Re: [OWL-S] Proposal for Making Progress on Process Modeling esp. Preconditons and Effects

Sheila McIlraith <sheila@cs.toronto.edu> writes:
> 
> 
> On Thu, 15 Jan 2004, Michael Kifer wrote:
> 
> > >>>>> "BP" == Message from Bijan Parsia <<bparsia@isr.umd.edu> > writes:
> >
> >     BP> We're especially
> >     BP> interested if people have *problems* with this approach.
> >
> > Situation calculus is not sufficient for process modeling. You need
> > something like Golog. But Golog is *second order*, not first order.
> 
> I would not eliminate situation calculus/Golog for this reason.
> 
> The situation calculus is actually second order -- one of the
> foundational axioms of the situation calculus is second
> order (the axiom that defines the branching structure of the tree
> of situations).  This is used for proving formal properties.  It's
> there because researchers took the time to axiomatize what situations
> look like so that they could prove properties of the system.  There are
> theorems that show that reasoning can be done in a  first-order subset of
> the theory.  Also, domains are only axiomatized in first-order logic.

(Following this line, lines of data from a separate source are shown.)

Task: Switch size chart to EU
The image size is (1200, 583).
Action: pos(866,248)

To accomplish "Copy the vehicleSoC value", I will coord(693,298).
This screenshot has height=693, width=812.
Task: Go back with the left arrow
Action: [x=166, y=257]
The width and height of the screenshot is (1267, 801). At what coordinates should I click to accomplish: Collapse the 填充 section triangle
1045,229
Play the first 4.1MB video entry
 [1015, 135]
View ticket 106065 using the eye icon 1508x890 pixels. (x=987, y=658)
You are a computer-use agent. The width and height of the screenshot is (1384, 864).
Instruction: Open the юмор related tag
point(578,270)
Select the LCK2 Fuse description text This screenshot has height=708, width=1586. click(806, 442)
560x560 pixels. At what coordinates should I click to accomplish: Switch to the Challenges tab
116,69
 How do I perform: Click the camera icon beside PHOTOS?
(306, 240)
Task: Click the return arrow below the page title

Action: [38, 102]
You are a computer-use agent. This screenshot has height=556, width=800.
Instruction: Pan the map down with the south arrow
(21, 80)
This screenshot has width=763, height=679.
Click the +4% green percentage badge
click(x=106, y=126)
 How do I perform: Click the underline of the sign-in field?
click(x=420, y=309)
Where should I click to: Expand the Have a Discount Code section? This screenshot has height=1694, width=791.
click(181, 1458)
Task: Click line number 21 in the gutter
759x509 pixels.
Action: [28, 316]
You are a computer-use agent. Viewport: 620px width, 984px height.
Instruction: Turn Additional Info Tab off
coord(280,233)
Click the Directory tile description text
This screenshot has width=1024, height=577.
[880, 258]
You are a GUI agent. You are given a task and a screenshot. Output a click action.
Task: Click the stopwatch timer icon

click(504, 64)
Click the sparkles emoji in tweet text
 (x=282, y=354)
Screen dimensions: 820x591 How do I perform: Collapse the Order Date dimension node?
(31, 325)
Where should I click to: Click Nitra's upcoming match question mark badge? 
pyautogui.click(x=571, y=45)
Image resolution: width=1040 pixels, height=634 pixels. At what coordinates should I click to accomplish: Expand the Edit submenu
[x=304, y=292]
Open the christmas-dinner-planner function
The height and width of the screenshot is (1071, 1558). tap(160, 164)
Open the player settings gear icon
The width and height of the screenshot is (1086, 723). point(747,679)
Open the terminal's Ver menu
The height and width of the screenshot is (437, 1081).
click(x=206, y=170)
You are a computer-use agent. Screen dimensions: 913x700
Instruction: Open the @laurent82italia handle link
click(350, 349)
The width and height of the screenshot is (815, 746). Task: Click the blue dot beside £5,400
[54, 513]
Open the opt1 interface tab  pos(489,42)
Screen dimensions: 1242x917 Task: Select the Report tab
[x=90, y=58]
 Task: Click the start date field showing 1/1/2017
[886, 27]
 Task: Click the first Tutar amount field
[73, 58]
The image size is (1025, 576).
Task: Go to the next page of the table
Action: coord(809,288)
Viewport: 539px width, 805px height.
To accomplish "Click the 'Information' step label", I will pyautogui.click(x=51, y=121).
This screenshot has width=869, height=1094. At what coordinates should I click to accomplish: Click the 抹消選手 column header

I was primarily trying to address two misconceptions that I thought were
lurking in Bijan's message:

    1. That sitcalc is first-order
    2. That "first-order" \equiv "good"


> Indeed, certain constructs in Golog are second order, but these are
> things like while loop constructs, or iteration.  You need an induction
> axiom to define such constructs formally.  I think definition of like
> constructs would be 2nd order in any language.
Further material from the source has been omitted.